Neurosteroids and oxysterols as potential therapeutic agents for glaucoma and Alzheimer's disease.

Abstract

Glaucoma is one of the most frequent causes of visual impairment worldwide and involves selective damage to retinal ganglion cells (RGCs) resulting in degeneration of neural pathways connecting retina to visual cortex. It is of interest that similarities in pathological changes have been described in Alzheimer's disease (AD), the most common cause of progressive memory loss and dementia in older people. Accumulation of amyloid-beta (Abeta) and hyperphosphorylated tau is thought to contribute to apoptotic neuronal death in Alzheimer's disease, and similar changes have been linked to apoptotic RGC death in glaucoma.

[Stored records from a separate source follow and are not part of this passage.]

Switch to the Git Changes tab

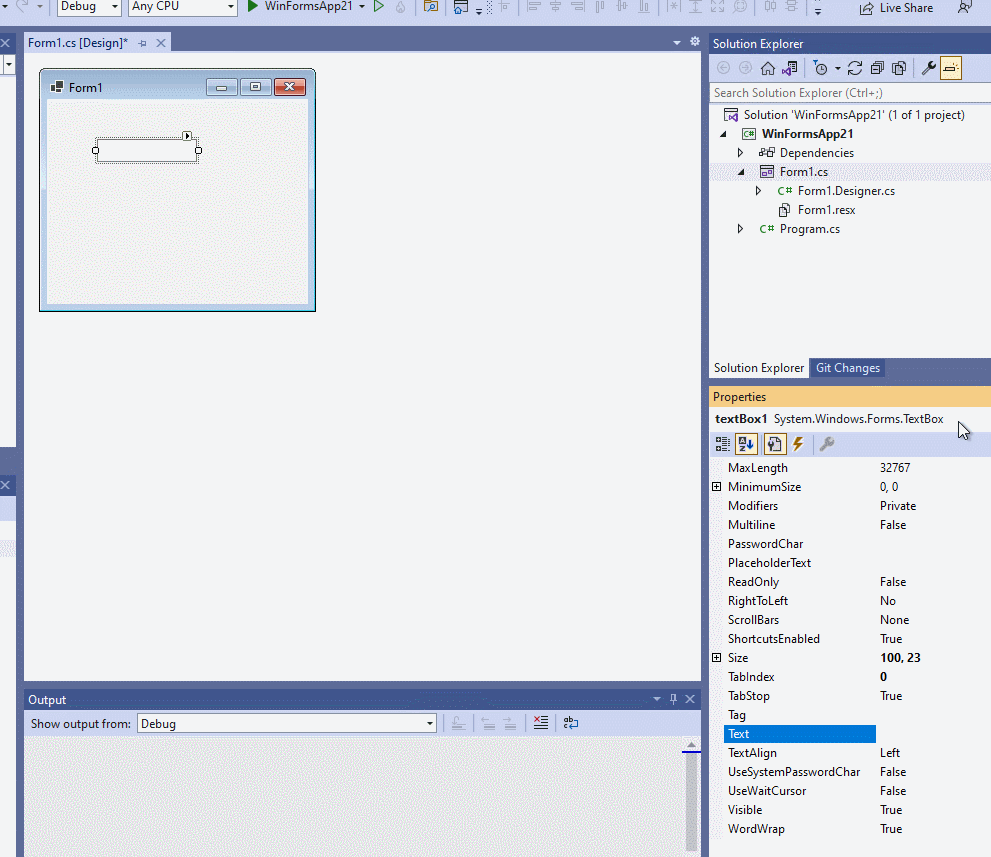pyautogui.click(x=847, y=368)
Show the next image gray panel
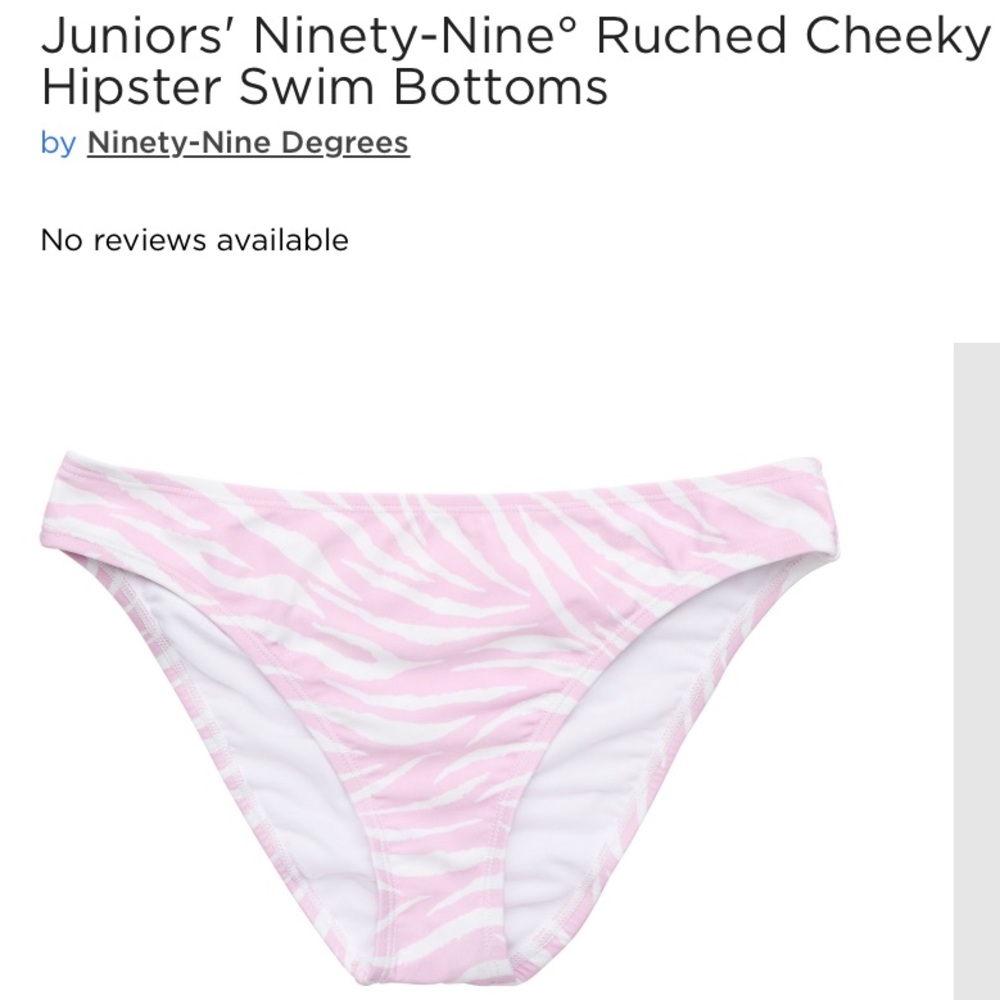Viewport: 1000px width, 1000px height. tap(976, 671)
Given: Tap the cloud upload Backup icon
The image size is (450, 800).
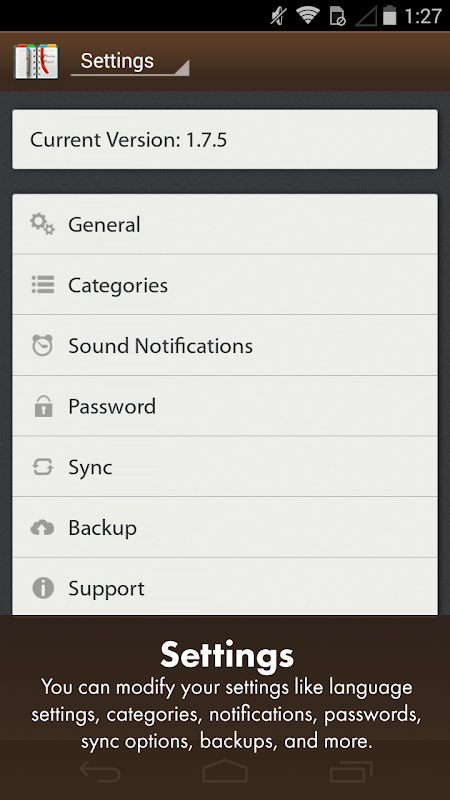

Both glaucoma and Alzheimer's disease also suffer from a lack of effective treatments prompting a search for novel therapeutic interventions. Neurosteroids (NSs) (including oxysterols) are endogenous molecules synthesized in the nervous system from cholesterol that can modulate glutamate and GABA receptors, the primary mediators of fast excitatory and inhibitory neurotransmission in the brain, respectively. Because changes in the glutamate and GABA neurotransmitter systems contribute to the pathogenesis of AD and glaucoma, NSs are possible therapeutic targets for these disorders. In this review, we present recent evidence supporting pathological links between Alzheimer's disease and glaucoma, and focus on the possible role of NSs in these diseases and how NSs might be developed for therapeutic purposes.